* _WORK INSTRUCTIONS_
- a) Rewrite the Gen Z workers article from "Anna Gifty Opoku-Agyeman, a" to "videos and online.", replacing "vocal" with "outspoken".
- b) Extend the article on Gen Z workers by writing what follows its last sentence.

* _ARTICLE_
-=-=-=-=-
Gen Z workers will want what everyone else wants, he said, but “they will ask for it. It’s true of millennials, and we will see that even more with this next generation.”
They’re expected to place more emphasis on financial security, flexibility and workplaces that reflect the growing diversity of their schools and peer groups.
Anna Gifty Opoku-Agyeman, a 22-year-old math major who will graduate this month from the University of Maryland, Baltimore County, called her generation “vocal.”
“We say what’s on our minds, and we say it loudly, maybe too loudly,” Opoku-Agyeman said. “We’re not keeping our heads down and doing what’s in front of you and if there’s a problem ignore it. No, if it’s a problem, let’s address it.”
The Columbia resident said her age group may appear obsessed with tweets and “likes,” but there’s a flip side in that “we’re able to use the digital space for our benefit.”
To woo young talent, employers are offering flexible career paths, virtual internships and tuition assistance. Increasingly, employers also are tailoring recruitment and training to appeal to a group accustomed to learning from videos and online.
AT&T employees looking for new roles or promotions can earn fast-track “nano” degree certification in areas of company growth such as artificial intelligence or data analytics, or enroll in online master’s degree programs with company help. Ruby Tuesday trains kitchen staff with YouTube-style videos. The U.S. Army has turned to YouTube, Facebook and Instagram to reach new recruits with a hip-hop recruiting video featuring dancing soldiers rapping about the benefits of enlisted life.
For Gen Z, YouTube is not just for fun — video and visual media is the preferred method of learning, said Asha Choksi, vice president of global research and insights for education publishing company Pearson. Studies show about a third of Gen Z members spend four or more hours a day watching videos online, she said.
“This is a generation that has only known the internet through their whole life,” Choksi said. “It’s shaped their view of the world and how they interact with others. … They’re very much self-starters. They know where to find things. Rather than dig through information in a textbook, they’ll go and find it online.”
John Nobriga, a Goucher College senior studying business management, music and theater, expects future employers to give him the resources and freedom to solve problems on his own.
-=-=-=-=-
* _PROVIDED MATERIAL_

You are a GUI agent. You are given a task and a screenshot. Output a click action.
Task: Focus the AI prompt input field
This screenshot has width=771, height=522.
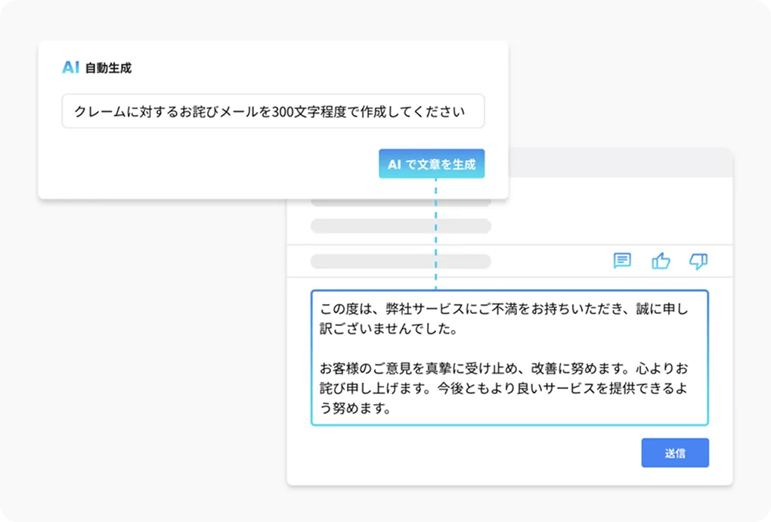coord(273,111)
-=-=-=-=-
* _RESPONSES TO THE TASKS_
- a)
Anna Gifty Opoku-Agyeman, a 22-year-old math major who will graduate this month from the University of Maryland, Baltimore County, called her generation “outspoken.”
“We say what’s on our minds, and we say it loudly, maybe too loudly,” Opoku-Agyeman said. “We’re not keeping our heads down and doing what’s in front of you and if there’s a problem ignore it. No, if it’s a problem, let’s address it.”
The Columbia resident said her age group may appear obsessed with tweets and “likes,” but there’s a flip side in that “we’re able to use the digital space for our benefit.”
To woo young talent, employers are offering flexible career paths, virtual internships and tuition assistance. Increasingly, employers also are tailoring recruitment and training to appeal to a group accustomed to learning from videos and online.

- b)
“We don’t always need that guiding hand, because we want to learn how to do it,” Nobriga said. “That’s how you get connected to the company and the job. It’s going to be something you want to do and be more interesting and make you want to come back every day and work. … If I think that a job isn’t going to last or that I can’t grow in that job, I probably won’t take it, and my friends are in the same boat.”
After he graduates, Nobriga is thinking about directing a TV talk show a friend is producing or returning to his hometown of San Jose, Calif., to work in a private school’s alumni affairs department. He’s not sure yet where he’ll land.
Gen Zers tend to be more independent than millennials, McDaniel’s Casey said, maybe because they were less likely to have been brought up by the type of “helicopter” parents that shepherded millennials into adulthood.
Research shows they believe more than older generations that sexual orientation is irrelevant. And, because the internet and social media have always been there, they’re more skeptical of it.
“You don’t hear, ‘Facebook will change the way we connect,’ ” Casey said. “Now it’s, ‘What’s Big Brother doing to me?’ ”
Psychologist Jean Marie Twenge argues in her book “iGen” that some generational changes have been harmful.
Twenge said today’s preteens and teens have been shaped by smartphones to such an extent that they may stay on their screens at home and be physically safer than adolescents of years past, but that they are unhappier and more vulnerable psychologically, regardless of ethnic or socioeconomic backgrounds.
As employees, Gen Z will be more likely to question what’s expected of them, Casey said. A group that’s spent years “following” and “liking” is expected to show loyalty to workplace leadership but at the same time be quick to critique that leadership, he said. They’re also more frugal and averse to taking on debt. That could mean less job-hopping than millennials, but more intercompany role-hopping.
“The organizations that figure out how to give this generation different opportunities and keep them happy in that way are going to be much more successful in retaining those workers,” he said.
Job security and flexibility to move within a large company attracted Poojan Shah to a job at Northrop Grumman, where the 21-year-old senior from Frederick will start work this fall. The mechanical engineering major at UMBC will enter a three-year, entry-level rotational program for recent college grads that will give him experience in three different departments, “then you can pick which department you want to work for,” he said.
He applied to other companies that offered similar rotations as well.
“I wanted a lot of flexibility. … I want to explore what I really like and didn’t like,” Shah said. “I think our generation believes that we don’t really want to go into the first thing that gets offered. If we don’t like it, we’re going to look for something different pretty quickly, not just putting our heads down and keep doing it.”
Northrop Grumman expanded the “Pathways” program to all its business divisions several years ago and has found strong interest among college recruits, who like the idea of rotating among different customers, locations and applications, said Phyllis Villani, director of talent mobility for the defense contractor’s Linthicum-based Mission Systems sector.
“The difference with Gen Z is they want the variety,” Villani said. “They are eager to learn and try a variety of experiences so they can learn what their niche is.”
Shah also found the company’s tuition reimbursement program for advanced degrees appealing.
“We know that undergrad is not cutting it anymore,” he said. “We’re going to need a higher degree eventually to go higher up, and tuition is crazy expensive for grad school.”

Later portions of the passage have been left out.